/---

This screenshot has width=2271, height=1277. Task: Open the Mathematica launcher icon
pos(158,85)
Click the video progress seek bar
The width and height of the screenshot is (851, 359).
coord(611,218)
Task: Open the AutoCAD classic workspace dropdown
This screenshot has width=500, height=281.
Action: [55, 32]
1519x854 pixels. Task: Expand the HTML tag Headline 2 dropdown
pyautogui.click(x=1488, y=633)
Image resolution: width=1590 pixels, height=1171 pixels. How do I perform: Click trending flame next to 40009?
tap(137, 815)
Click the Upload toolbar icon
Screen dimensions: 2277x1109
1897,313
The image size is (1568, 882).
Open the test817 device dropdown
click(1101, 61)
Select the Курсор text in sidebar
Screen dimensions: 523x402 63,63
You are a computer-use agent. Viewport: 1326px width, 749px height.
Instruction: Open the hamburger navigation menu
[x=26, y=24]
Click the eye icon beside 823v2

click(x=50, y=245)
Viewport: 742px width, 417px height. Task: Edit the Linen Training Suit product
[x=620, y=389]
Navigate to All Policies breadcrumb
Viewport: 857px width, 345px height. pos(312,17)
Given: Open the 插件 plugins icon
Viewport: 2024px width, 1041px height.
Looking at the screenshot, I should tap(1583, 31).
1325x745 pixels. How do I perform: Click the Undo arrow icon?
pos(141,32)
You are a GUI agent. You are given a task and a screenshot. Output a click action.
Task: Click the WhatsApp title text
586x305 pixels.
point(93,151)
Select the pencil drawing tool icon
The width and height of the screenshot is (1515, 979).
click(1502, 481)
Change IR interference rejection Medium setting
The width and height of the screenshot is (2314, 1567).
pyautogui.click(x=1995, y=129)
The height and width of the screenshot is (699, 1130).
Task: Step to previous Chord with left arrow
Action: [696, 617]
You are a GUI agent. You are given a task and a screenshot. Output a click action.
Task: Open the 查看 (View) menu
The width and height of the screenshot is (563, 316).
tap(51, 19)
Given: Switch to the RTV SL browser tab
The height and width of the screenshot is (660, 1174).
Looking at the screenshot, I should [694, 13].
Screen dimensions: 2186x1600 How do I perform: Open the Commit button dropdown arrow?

\---

What you should produce is an exact restatement of all the material.

This screenshot has width=2271, height=1277. Task: Open the Mathematica launcher icon
pos(158,85)
Click the video progress seek bar
The width and height of the screenshot is (851, 359).
coord(611,218)
Task: Open the AutoCAD classic workspace dropdown
This screenshot has width=500, height=281.
Action: [55, 32]
1519x854 pixels. Task: Expand the HTML tag Headline 2 dropdown
pyautogui.click(x=1488, y=633)
Image resolution: width=1590 pixels, height=1171 pixels. How do I perform: Click trending flame next to 40009?
tap(137, 815)
Click the Upload toolbar icon
Screen dimensions: 2277x1109
1897,313
The image size is (1568, 882).
Open the test817 device dropdown
click(1101, 61)
Select the Курсор text in sidebar
Screen dimensions: 523x402 63,63
You are a computer-use agent. Viewport: 1326px width, 749px height.
Instruction: Open the hamburger navigation menu
[x=26, y=24]
Click the eye icon beside 823v2

click(x=50, y=245)
Viewport: 742px width, 417px height. Task: Edit the Linen Training Suit product
[x=620, y=389]
Navigate to All Policies breadcrumb
Viewport: 857px width, 345px height. pos(312,17)
Given: Open the 插件 plugins icon
Viewport: 2024px width, 1041px height.
Looking at the screenshot, I should tap(1583, 31).
1325x745 pixels. How do I perform: Click the Undo arrow icon?
pos(141,32)
You are a GUI agent. You are given a task and a screenshot. Output a click action.
Task: Click the WhatsApp title text
586x305 pixels.
point(93,151)
Select the pencil drawing tool icon
The width and height of the screenshot is (1515, 979).
click(1502, 481)
Change IR interference rejection Medium setting
The width and height of the screenshot is (2314, 1567).
pyautogui.click(x=1995, y=129)
The height and width of the screenshot is (699, 1130).
Task: Step to previous Chord with left arrow
Action: [696, 617]
You are a GUI agent. You are given a task and a screenshot. Output a click action.
Task: Open the 查看 (View) menu
The width and height of the screenshot is (563, 316).
tap(51, 19)
Given: Switch to the RTV SL browser tab
The height and width of the screenshot is (660, 1174).
Looking at the screenshot, I should [694, 13].
Screen dimensions: 2186x1600 How do I perform: Open the Commit button dropdown arrow?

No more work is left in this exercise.